What Are the Differences Between Community Detection Algorithms in Igraph

What are the differences between community detection algorithms in igraph?

Here is a short summary about the community detection algorithms currently implemented in igraph:

  • edge.betweenness.community is a hierarchical decomposition process where edges are removed in the decreasing order of their edge betweenness scores (i.e. the number of shortest paths that pass through a given edge). This is motivated by the fact that edges connecting different groups are more likely to be contained in multiple shortest paths simply because in many cases they are the only option to go from one group to another. This method yields good results but is very slow because of the computational complexity of edge betweenness calculations and because the betweenness scores have to be re-calculated after every edge removal. Your graphs with ~700 vertices and ~3500 edges are around the upper size limit of graphs that are feasible to be analyzed with this approach. Another disadvantage is that edge.betweenness.community builds a full dendrogram and does not give you any guidance about where to cut the dendrogram to obtain the final groups, so you'll have to use some other measure to decide that (e.g., the modularity score of the partitions at each level of the dendrogram).

  • fastgreedy.community is another hierarchical approach, but it is bottom-up instead of top-down. It tries to optimize a quality function called modularity in a greedy manner. Initially, every vertex belongs to a separate community, and communities are merged iteratively such that each merge is locally optimal (i.e. yields the largest increase in the current value of modularity). The algorithm stops when it is not possible to increase the modularity any more, so it gives you a grouping as well as a dendrogram. The method is fast and it is the method that is usually tried as a first approximation because it has no parameters to tune. However, it is known to suffer from a resolution limit, i.e. communities below a given size threshold (depending on the number of nodes and edges if I remember correctly) will always be merged with neighboring communities.

  • walktrap.community is an approach based on random walks.
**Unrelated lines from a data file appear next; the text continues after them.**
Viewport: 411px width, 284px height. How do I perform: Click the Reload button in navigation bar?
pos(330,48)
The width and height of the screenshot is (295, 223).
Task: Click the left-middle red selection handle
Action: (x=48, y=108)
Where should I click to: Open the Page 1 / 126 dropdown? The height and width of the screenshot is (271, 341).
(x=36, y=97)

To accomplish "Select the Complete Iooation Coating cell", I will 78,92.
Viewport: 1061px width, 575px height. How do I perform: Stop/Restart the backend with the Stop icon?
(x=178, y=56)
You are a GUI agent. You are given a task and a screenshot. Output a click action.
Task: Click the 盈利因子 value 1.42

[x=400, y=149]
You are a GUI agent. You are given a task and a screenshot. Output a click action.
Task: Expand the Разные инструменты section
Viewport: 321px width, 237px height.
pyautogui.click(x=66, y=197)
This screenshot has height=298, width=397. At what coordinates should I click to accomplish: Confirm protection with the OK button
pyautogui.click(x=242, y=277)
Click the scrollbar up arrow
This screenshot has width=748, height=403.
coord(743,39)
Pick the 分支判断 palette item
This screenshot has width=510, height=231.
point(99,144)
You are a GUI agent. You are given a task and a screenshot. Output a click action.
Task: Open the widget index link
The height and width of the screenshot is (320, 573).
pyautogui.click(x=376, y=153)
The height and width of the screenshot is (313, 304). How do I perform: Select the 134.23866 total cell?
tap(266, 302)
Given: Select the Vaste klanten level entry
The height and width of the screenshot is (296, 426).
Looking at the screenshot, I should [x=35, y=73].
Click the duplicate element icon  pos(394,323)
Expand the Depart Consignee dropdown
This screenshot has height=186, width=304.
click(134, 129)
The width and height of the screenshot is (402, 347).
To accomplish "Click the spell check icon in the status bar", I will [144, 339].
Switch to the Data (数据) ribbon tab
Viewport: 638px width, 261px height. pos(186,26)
The general idea is that if you perform random walks on the graph, then the walks are more likely to stay within the same community because there are only a few edges that lead outside a given community. Walktrap runs short random walks of 3-4-5 steps (depending on one of its parameters) and uses the results of these random walks to merge separate communities in a bottom-up manner like fastgreedy.community. Again, you can use the modularity score to select where to cut the dendrogram. It is a bit slower than the fast greedy approach but also a bit more accurate (according to the original publication).

  • spinglass.community is an approach from statistical physics, based on the so-called Potts model. In this model, each particle (i.e. vertex) can be in one of c spin states, and the interactions between the particles (i.e. the edges of the graph) specify which pairs of vertices would prefer to stay in the same spin state and which ones prefer to have different spin states. The model is then simulated for a given number of steps, and the spin states of the particles in the end define the communities. The consequences are as follows: 1) There will never be more than c communities in the end, although you can set c to as high as 200, which is likely to be enough for your purposes. 2) There may be less than c communities in the end as some of the spin states may become empty. 3) It is not guaranteed that nodes in completely remote (or disconencted) parts of the networks have different spin states. This is more likely to be a problem for disconnected graphs only, so I would not worry about that. The method is not particularly fast and not deterministic (because of the simulation itself), but has a tunable resolution parameter that determines the cluster sizes. A variant of the spinglass method can also take into account negative links (i.e. links whose endpoints prefer to be in different communities).

  • leading.eigenvector.community is a top-down hierarchical approach that optimizes the modularity function again. In each step, the graph is split into two parts in a way that the separation itself yields a significant increase in the modularity. The split is determined by evaluating the leading eigenvector of the so-called modularity matrix, and there is also a stopping condition which prevents tightly connected groups to be split further. Due to the eigenvector calculations involved, it might not work on degenerate graphs where the ARPACK eigenvector solver is unstable. On non-degenerate graphs, it is likely to yield a higher modularity score than the fast greedy method, although it is a bit slower.

  • label.propagation.community is a simple approach in which every node is assigned one of k labels. The method then proceeds iteratively and re-assigns labels to nodes in a way that each node takes the most frequent label of its neighbors in a synchronous manner. The method stops when the label of each node is one of the most frequent labels in its neighborhood. It is very fast but yields different results based on the initial configuration (which is decided randomly), therefore one should run the method a large number of times (say, 1000 times for a graph) and then build a consensus labeling, which could be tedious.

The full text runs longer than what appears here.